While no employer in New York wants to see its workers get hurt on the job, some businesses are better about preventing injuries to its employees in the first place. Many managers and owners believe that while a workplace injury is not good for either employee or employer, neither can such an injury be prevented without great cost to the company.
A new study may help to dispel that notion. The probe found that random inspections at industrial worksites by government safety officials did not have a measurable effect on the companies’ profitability. As a bonus, officials found that workplace accidents and injuries occurred at a rate of more than 9 percent less at worksites that had been subjected to random expenses.
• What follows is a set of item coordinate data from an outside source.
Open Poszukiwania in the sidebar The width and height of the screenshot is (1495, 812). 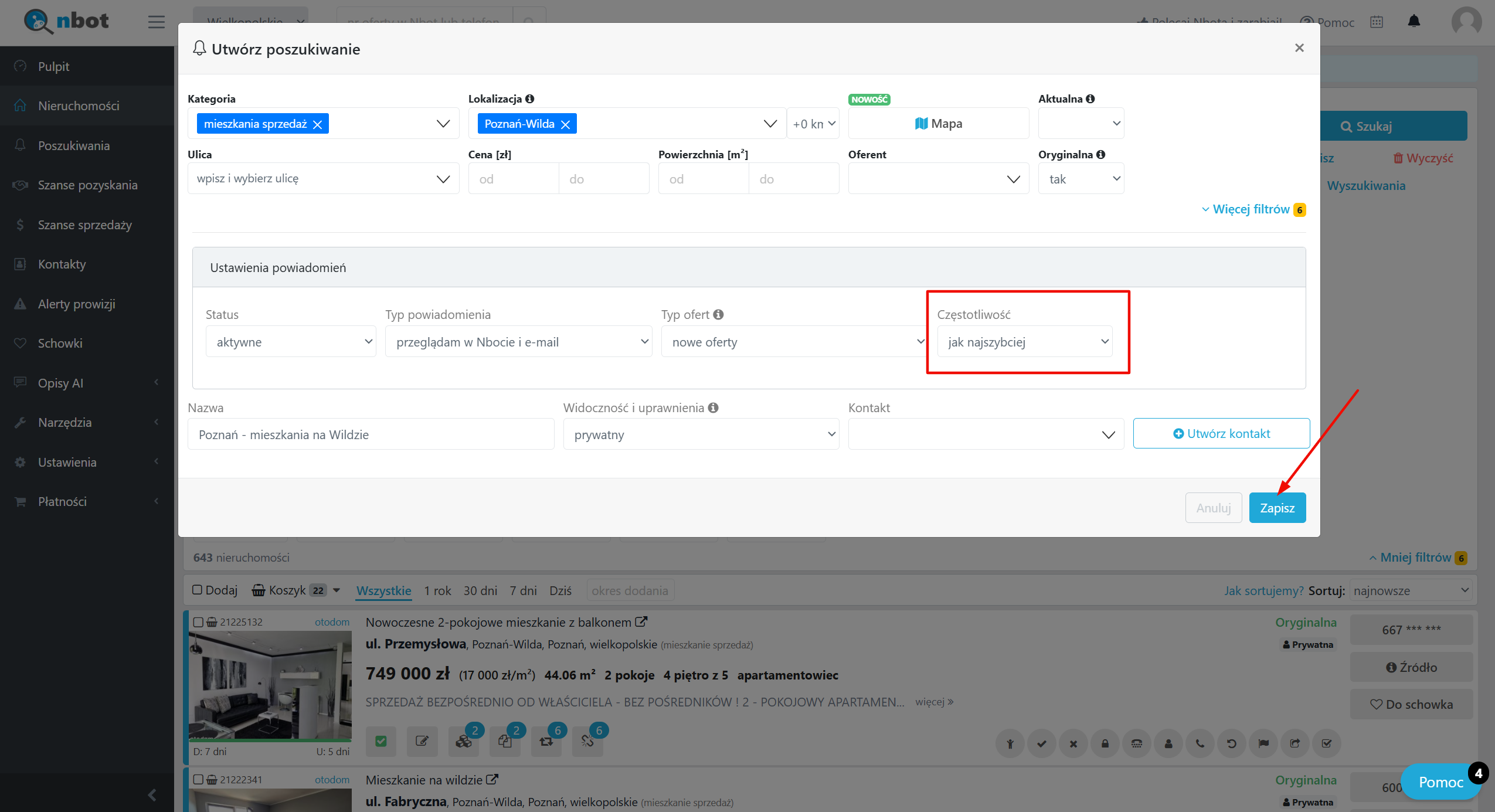(74, 145)
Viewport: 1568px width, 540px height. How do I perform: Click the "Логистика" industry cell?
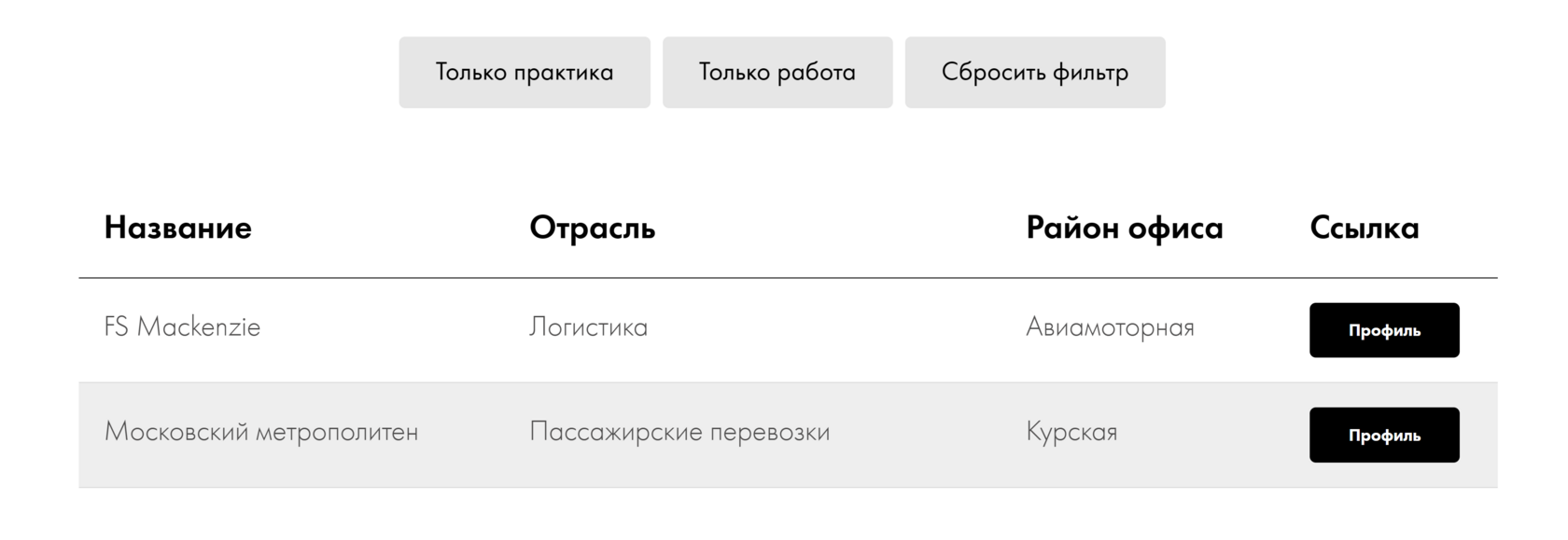point(589,327)
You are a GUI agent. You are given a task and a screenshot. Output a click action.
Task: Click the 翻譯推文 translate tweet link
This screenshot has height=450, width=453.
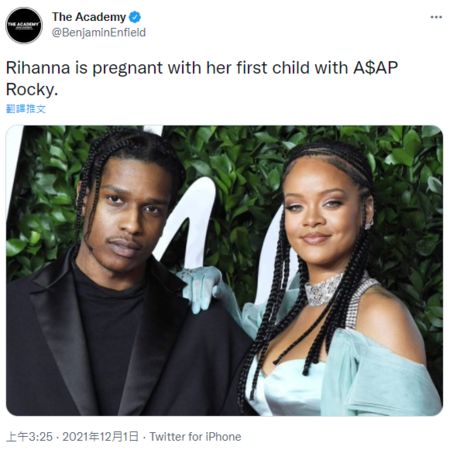coord(26,109)
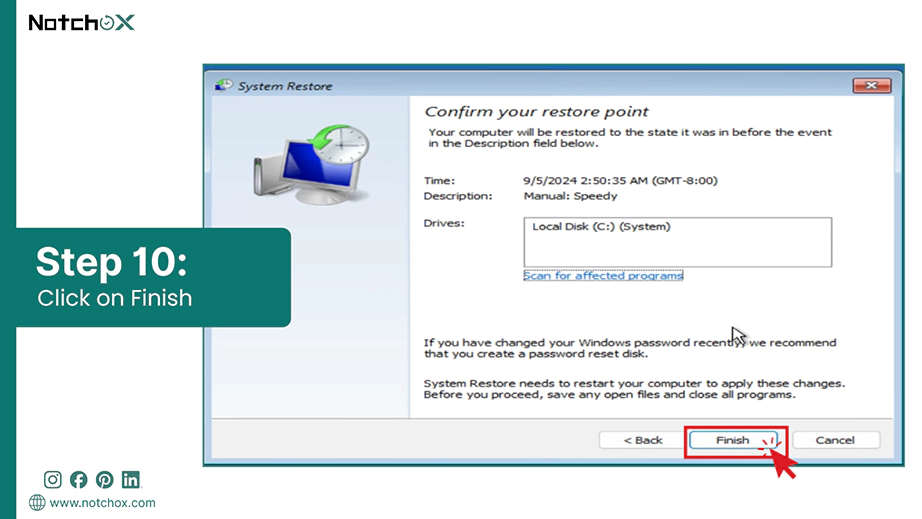
Task: Open Scan for affected programs link
Action: point(603,276)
One of the consistent criticisms of the federal Occupational Health and Safety Administration in its 40-year history is that it oversteps its authority in passing on costs to employers. However, this study found that the businesses that received random inspections did not suffer negative effects, such as cutting jobs, seeing sales drop or going out of business entirely, when compared with companies that were not randomly inspected.
In fact, an inspection might serve to help a company’s bottom line. Of the inspected workplaces that did have claims for workers’ compensation, the cost of the injured workers’ claims and lost wages was more than 25 percent less than that of companies that were not inspected.
While this study will not convince all employers to be more mindful of safety, it will hopefully provide an inspiration to some of them once they realize that a safe company is a financially sound company.